La psychologue Astrid Indekeu préfère d’ailleurs parler de « familles après conception par don ». Avec d’autres experts, elle apporte dans notre livre un éclairage précieux sur les émotions et pensées complexes qui traversent bon nombre de familles.
Et le donneur, dans tout ça?
Quelle place occupe le donneur d’Odie dans notre vie? Pour Lieven, il se tient quelque part à l’horizon. Un homme qui, peut-être, jouera un rôle plus grand à l’avenir. Pour moi, il est plutôt dans le tronc de notre arbre généalogique. Il a rendu notre famille possible, mais affectivement, il ne fait pas partie de la cime, là où se trouvent les autres membres de la famille.
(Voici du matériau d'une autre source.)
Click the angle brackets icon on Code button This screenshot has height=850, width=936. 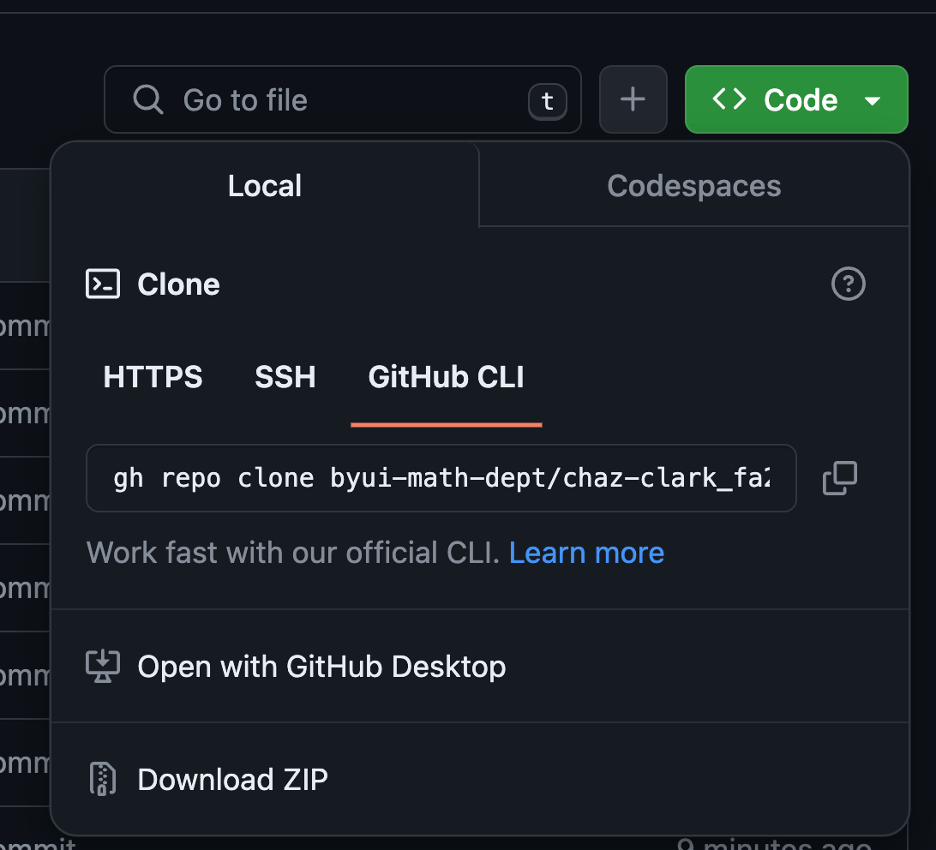point(729,100)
Odie, lui, peut passer des mois sans parler de « l’autre monsieur », puis en reparler soudainement, de manière totalement inattendue. Comme l’été dernier, quand nous avons refusé de lui donner une friandise et qu’il a dit : »Est-ce que je ne devrais pas demander ça à l’autre monsieur ? » Il montrait qu’il avait intégré son histoire, et tentait d’en tirer un avantage : plus d’ours acidulés. J’espère simplement que nous continuerons à parler de tout cela, aussi librement – et pas seulement de ça d’ailleurs. Et du reste?
Merci
Au moi de dix-neuf ans : merci d’avoir sauté le pas. Regarde ce que cela donne, comme c’est beau. À Lieven, à vingt ans : merci d’avoir attendu. Et à Odie : je t’aime fort, tellement fort.
Je ne connais qu’un mot en danois – tak, ou merci – mais il suffit. À notre donneur : hjertelig tak. Que nous puissions commencer chaque journée avec ce petit blond à notre table du petit-déjeuner, c’est quelque chose que je ne prendrai jamais pour acquis.